[ARM / AArch64] Merging small constants written to the stack into larger ones
Summary
This merge request is an AArch64 counterpart to !97 (merged)
This merge request looks for adjacent, sequential writes of constants to the stack (accepts the stack pointer or the procedure's frame pointer, if different) and attempts to merge them to reduce instruction count and memory latency. Specifically, it will merge 2 adjacent bytes into a half-word, 2 adjacent half-words into a word, and, for AArch64 only, 2 adjacent words into an extended word.
Note that these merges are only performed if the first address is aligned to the new size.

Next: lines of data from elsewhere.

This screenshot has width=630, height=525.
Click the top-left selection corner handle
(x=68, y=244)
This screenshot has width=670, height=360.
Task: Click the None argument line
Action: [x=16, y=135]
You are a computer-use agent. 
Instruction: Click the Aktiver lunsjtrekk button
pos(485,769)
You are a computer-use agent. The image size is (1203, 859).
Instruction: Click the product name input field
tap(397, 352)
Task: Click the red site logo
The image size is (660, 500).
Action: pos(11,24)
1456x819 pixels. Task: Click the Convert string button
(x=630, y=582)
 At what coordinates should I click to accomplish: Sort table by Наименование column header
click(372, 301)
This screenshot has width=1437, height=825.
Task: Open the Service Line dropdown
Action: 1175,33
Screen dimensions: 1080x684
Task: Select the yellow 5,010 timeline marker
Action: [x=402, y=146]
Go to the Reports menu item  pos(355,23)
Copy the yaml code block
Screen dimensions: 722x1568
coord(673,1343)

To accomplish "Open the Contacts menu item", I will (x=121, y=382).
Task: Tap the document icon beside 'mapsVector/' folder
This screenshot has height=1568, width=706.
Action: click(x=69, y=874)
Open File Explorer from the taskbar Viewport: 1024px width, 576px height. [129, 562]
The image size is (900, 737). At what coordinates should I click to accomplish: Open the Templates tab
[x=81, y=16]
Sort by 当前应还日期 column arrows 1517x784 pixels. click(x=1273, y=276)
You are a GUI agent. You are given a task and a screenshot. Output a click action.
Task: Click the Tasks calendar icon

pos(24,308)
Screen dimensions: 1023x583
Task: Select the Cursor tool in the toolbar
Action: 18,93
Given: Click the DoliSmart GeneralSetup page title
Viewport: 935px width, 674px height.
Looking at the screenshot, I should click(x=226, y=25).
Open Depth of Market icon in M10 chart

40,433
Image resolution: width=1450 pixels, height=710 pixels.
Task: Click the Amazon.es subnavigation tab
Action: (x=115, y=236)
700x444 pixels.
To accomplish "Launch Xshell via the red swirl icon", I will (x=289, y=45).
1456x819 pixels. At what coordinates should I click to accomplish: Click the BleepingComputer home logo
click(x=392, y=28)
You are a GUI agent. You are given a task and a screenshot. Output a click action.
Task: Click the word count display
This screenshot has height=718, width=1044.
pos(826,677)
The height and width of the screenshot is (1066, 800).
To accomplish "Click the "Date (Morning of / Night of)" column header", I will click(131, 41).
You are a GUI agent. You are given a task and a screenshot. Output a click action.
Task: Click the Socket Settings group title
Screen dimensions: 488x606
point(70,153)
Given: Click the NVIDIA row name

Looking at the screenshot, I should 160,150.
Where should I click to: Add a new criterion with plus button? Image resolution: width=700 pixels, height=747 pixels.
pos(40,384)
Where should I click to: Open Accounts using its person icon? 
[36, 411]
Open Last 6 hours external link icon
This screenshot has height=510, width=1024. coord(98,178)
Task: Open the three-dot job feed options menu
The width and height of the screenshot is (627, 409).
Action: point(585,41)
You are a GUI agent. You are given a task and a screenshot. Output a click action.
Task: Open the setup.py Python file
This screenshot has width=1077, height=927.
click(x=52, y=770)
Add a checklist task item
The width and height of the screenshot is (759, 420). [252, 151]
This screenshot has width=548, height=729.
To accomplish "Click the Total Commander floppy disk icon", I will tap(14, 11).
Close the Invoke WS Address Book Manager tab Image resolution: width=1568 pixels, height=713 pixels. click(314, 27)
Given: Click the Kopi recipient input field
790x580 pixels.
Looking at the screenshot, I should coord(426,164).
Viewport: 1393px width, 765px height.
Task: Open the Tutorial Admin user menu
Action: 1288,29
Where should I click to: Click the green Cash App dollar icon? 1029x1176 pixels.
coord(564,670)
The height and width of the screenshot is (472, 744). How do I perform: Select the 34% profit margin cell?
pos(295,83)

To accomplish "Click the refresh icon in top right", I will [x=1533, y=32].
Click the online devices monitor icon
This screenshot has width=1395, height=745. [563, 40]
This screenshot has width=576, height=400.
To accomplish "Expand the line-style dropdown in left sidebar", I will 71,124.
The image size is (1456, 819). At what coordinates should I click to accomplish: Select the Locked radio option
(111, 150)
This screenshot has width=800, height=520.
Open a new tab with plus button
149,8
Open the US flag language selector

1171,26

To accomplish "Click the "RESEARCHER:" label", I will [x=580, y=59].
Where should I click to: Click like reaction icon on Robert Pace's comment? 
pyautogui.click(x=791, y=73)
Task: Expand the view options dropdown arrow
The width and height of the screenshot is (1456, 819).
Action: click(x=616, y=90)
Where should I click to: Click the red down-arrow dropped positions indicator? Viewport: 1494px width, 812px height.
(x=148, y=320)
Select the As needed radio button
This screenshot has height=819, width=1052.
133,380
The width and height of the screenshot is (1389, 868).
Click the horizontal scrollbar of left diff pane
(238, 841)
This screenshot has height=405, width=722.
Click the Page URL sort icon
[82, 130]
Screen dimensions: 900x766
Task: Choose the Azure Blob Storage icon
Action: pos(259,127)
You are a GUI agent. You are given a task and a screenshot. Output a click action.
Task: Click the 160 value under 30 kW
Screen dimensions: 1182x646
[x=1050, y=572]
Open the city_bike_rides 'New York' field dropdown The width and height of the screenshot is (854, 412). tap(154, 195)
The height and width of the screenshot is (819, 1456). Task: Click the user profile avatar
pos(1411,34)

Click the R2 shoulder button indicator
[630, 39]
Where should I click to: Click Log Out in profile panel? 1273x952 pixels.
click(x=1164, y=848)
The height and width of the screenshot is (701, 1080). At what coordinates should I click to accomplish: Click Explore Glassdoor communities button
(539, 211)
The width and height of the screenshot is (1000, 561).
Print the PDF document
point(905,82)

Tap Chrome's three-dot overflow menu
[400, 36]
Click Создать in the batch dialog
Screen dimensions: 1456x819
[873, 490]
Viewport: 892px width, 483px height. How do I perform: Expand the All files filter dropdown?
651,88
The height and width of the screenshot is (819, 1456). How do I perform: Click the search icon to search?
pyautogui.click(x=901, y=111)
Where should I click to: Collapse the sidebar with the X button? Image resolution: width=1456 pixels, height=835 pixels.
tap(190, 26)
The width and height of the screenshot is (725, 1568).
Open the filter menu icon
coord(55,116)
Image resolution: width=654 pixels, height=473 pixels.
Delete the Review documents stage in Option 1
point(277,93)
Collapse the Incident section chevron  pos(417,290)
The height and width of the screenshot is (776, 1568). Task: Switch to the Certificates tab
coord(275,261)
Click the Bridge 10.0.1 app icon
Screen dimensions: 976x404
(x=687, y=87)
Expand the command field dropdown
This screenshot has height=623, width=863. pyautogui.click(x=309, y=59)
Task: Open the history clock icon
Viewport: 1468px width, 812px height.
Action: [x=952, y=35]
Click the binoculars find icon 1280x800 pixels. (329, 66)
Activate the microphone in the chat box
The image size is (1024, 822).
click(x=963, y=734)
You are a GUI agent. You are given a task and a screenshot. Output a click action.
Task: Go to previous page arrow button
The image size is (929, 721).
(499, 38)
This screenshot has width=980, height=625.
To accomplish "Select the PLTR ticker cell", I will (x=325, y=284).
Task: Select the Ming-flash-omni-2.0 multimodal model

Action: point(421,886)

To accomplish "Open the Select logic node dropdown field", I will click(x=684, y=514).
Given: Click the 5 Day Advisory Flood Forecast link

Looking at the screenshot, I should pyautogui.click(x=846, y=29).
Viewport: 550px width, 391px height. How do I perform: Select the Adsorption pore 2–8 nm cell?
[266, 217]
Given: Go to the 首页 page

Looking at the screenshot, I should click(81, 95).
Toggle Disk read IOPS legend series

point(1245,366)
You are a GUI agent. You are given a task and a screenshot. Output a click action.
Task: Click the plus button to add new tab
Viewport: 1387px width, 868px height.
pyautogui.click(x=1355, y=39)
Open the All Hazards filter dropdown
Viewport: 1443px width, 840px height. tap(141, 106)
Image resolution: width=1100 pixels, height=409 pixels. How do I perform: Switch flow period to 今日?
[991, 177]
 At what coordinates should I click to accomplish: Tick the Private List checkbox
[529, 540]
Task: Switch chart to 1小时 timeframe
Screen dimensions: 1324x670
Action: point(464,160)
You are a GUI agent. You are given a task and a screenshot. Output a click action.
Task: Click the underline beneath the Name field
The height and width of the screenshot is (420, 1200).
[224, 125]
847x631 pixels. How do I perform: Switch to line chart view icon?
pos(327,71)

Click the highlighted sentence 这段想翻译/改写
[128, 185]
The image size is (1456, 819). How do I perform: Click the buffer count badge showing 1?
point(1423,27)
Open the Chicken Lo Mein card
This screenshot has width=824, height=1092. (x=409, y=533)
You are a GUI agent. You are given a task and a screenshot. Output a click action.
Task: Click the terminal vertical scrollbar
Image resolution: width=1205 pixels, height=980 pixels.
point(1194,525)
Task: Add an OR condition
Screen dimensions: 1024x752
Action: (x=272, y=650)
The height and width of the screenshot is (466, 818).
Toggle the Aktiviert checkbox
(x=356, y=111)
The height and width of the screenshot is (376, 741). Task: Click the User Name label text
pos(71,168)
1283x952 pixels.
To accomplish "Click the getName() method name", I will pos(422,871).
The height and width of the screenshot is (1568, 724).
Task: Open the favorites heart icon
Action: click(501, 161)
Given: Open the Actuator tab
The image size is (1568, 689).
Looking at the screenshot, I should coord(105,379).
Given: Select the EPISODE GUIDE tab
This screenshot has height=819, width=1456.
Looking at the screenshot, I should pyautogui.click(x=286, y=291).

The code also allows the optimisation to be performed under ARMV7A on the ARM platform, as this revision introduces the MOVW and MOVT instructions that allow better encoding of 32-bit constants.
System
- Operating system: Linux (Raspberry Pi OS) and others
- Processor architecture: ARM, AArch64
- Device: Raspberry Pi and others
What is the current bug behavior?
N/A
What is the behavior after applying this patch?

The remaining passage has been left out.